-------- Records for processing

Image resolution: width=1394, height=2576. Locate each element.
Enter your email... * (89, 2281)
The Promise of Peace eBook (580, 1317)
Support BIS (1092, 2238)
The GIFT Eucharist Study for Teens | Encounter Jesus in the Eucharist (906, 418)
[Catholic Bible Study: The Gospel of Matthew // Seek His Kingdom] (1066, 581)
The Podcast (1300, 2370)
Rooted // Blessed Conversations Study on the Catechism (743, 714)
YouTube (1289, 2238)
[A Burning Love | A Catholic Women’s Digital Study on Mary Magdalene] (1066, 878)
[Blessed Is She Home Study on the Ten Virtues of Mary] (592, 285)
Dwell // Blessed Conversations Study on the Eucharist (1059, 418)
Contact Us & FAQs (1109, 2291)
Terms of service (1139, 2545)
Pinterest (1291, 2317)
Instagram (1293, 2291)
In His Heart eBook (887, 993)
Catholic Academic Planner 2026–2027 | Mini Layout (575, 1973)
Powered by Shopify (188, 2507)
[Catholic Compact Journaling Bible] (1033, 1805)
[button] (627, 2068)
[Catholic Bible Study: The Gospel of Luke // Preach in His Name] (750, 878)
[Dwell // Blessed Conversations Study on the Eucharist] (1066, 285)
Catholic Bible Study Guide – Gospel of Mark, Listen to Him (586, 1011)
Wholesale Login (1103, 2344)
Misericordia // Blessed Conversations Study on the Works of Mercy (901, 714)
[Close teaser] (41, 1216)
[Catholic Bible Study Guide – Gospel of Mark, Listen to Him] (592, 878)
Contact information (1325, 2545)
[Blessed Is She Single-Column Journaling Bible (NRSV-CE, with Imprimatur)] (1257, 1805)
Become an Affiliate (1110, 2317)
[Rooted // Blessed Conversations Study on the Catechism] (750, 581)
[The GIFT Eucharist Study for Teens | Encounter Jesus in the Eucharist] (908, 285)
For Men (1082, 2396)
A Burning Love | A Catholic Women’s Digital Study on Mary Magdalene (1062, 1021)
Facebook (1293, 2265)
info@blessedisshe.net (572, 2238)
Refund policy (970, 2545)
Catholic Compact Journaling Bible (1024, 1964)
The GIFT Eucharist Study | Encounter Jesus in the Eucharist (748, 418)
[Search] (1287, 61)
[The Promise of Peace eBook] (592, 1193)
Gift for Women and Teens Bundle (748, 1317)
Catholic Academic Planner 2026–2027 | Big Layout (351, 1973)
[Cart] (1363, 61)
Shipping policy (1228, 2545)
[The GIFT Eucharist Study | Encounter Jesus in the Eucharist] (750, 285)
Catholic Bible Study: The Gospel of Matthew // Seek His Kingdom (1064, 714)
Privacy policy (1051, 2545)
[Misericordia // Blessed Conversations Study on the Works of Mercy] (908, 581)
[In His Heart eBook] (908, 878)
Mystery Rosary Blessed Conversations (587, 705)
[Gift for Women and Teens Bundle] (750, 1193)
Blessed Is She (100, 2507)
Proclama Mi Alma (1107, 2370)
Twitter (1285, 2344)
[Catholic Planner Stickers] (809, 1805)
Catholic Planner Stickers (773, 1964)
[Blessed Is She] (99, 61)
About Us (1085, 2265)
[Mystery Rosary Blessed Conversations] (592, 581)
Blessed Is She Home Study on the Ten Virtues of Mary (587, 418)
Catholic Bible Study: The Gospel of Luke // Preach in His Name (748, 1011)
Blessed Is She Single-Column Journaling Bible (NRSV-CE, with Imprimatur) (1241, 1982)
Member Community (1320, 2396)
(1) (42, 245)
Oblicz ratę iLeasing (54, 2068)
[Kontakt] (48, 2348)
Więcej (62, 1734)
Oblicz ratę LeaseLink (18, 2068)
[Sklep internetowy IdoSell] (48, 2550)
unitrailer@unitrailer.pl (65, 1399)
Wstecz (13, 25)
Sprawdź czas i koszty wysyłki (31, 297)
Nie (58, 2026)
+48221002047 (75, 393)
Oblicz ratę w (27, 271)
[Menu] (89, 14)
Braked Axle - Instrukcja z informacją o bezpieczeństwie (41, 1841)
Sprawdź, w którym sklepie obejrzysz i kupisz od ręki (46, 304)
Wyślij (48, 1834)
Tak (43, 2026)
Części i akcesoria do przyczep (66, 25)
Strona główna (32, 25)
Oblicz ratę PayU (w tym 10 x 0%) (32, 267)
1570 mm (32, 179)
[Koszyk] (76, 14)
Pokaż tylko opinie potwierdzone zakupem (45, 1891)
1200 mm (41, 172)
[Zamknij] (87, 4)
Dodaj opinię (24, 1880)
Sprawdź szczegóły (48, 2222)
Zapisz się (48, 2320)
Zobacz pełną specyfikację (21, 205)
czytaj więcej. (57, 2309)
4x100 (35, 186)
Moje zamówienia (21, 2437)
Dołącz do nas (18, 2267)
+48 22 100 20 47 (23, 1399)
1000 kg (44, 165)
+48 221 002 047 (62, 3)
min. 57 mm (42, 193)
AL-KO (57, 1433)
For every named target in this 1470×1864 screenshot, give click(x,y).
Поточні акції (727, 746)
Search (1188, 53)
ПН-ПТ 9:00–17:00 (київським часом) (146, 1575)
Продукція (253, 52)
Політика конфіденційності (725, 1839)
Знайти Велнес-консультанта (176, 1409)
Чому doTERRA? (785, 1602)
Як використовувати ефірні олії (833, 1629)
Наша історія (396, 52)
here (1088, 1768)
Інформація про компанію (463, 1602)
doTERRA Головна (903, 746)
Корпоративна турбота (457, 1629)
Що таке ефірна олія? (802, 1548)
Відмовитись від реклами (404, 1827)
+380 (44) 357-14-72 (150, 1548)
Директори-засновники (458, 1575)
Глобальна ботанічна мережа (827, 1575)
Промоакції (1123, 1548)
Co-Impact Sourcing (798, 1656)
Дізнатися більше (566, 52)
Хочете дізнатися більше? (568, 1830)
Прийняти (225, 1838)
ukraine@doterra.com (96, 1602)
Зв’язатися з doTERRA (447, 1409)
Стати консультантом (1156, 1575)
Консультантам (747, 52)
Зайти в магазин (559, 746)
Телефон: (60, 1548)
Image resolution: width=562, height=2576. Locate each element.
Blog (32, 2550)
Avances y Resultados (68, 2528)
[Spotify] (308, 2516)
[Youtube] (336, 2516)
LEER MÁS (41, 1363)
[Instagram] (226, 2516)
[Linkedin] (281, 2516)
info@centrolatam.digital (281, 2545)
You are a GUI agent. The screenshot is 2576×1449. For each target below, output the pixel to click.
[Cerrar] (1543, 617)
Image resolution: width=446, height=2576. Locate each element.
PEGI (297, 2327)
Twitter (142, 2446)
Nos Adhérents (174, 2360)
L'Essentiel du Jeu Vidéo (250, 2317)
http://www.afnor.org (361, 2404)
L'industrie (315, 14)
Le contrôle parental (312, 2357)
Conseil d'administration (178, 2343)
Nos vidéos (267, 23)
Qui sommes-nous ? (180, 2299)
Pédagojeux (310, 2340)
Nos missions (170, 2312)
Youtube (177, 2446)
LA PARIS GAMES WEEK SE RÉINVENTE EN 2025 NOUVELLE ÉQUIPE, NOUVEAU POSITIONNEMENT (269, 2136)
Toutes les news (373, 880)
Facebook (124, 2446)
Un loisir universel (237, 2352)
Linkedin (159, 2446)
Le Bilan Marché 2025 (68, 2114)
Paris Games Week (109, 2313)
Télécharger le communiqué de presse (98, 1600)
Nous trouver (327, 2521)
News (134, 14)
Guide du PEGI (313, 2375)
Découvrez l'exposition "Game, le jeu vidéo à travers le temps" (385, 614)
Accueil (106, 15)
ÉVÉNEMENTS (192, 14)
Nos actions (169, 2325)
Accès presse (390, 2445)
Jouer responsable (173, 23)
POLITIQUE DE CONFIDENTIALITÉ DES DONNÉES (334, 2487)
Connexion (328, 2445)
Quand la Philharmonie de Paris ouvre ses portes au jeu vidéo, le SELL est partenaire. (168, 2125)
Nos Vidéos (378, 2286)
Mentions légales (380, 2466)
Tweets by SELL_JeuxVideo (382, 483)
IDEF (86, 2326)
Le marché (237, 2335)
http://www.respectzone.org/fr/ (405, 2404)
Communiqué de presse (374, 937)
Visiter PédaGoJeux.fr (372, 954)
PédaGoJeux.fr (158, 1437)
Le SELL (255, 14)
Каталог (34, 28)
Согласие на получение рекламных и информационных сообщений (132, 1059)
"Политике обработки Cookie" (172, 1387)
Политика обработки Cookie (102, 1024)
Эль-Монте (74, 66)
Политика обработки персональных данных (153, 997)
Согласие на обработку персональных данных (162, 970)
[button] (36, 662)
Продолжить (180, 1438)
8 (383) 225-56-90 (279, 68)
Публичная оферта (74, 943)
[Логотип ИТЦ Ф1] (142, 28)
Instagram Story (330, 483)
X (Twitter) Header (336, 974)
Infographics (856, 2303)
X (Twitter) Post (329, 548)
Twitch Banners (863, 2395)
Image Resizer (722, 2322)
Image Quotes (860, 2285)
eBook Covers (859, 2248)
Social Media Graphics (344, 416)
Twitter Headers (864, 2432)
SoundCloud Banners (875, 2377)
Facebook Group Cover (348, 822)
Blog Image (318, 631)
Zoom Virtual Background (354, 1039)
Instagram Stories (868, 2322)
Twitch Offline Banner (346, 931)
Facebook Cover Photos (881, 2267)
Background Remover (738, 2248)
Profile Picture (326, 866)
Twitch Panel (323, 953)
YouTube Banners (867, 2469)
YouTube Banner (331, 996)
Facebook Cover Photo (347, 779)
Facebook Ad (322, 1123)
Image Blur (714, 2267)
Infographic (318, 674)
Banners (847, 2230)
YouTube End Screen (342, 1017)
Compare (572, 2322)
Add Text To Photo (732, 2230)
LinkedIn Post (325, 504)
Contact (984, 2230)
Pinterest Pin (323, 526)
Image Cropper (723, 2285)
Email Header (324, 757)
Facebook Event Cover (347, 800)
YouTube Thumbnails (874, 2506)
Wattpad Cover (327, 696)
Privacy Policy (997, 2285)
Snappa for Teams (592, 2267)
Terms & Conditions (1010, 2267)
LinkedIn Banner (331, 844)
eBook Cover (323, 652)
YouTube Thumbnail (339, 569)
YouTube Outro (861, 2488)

----------------

Set down again, word for word, the stretch of records from the line with "047 (62, 3)" to the line with "Глобальна ботанічна мережа (827, 1575)", both of those lines included.

• **Response below**:
+48 221 002 047 (62, 3)
min. 57 mm (42, 193)
AL-KO (57, 1433)
For every named target in this 1470×1864 screenshot, give click(x,y).
Поточні акції (727, 746)
Search (1188, 53)
ПН-ПТ 9:00–17:00 (київським часом) (146, 1575)
Продукція (253, 52)
Політика конфіденційності (725, 1839)
Знайти Велнес-консультанта (176, 1409)
Чому doTERRA? (785, 1602)
Як використовувати ефірні олії (833, 1629)
Наша історія (396, 52)
here (1088, 1768)
Інформація про компанію (463, 1602)
doTERRA Головна (903, 746)
Корпоративна турбота (457, 1629)
Що таке ефірна олія? (802, 1548)
Відмовитись від реклами (404, 1827)
+380 (44) 357-14-72 (150, 1548)
Директори-засновники (458, 1575)
Глобальна ботанічна мережа (827, 1575)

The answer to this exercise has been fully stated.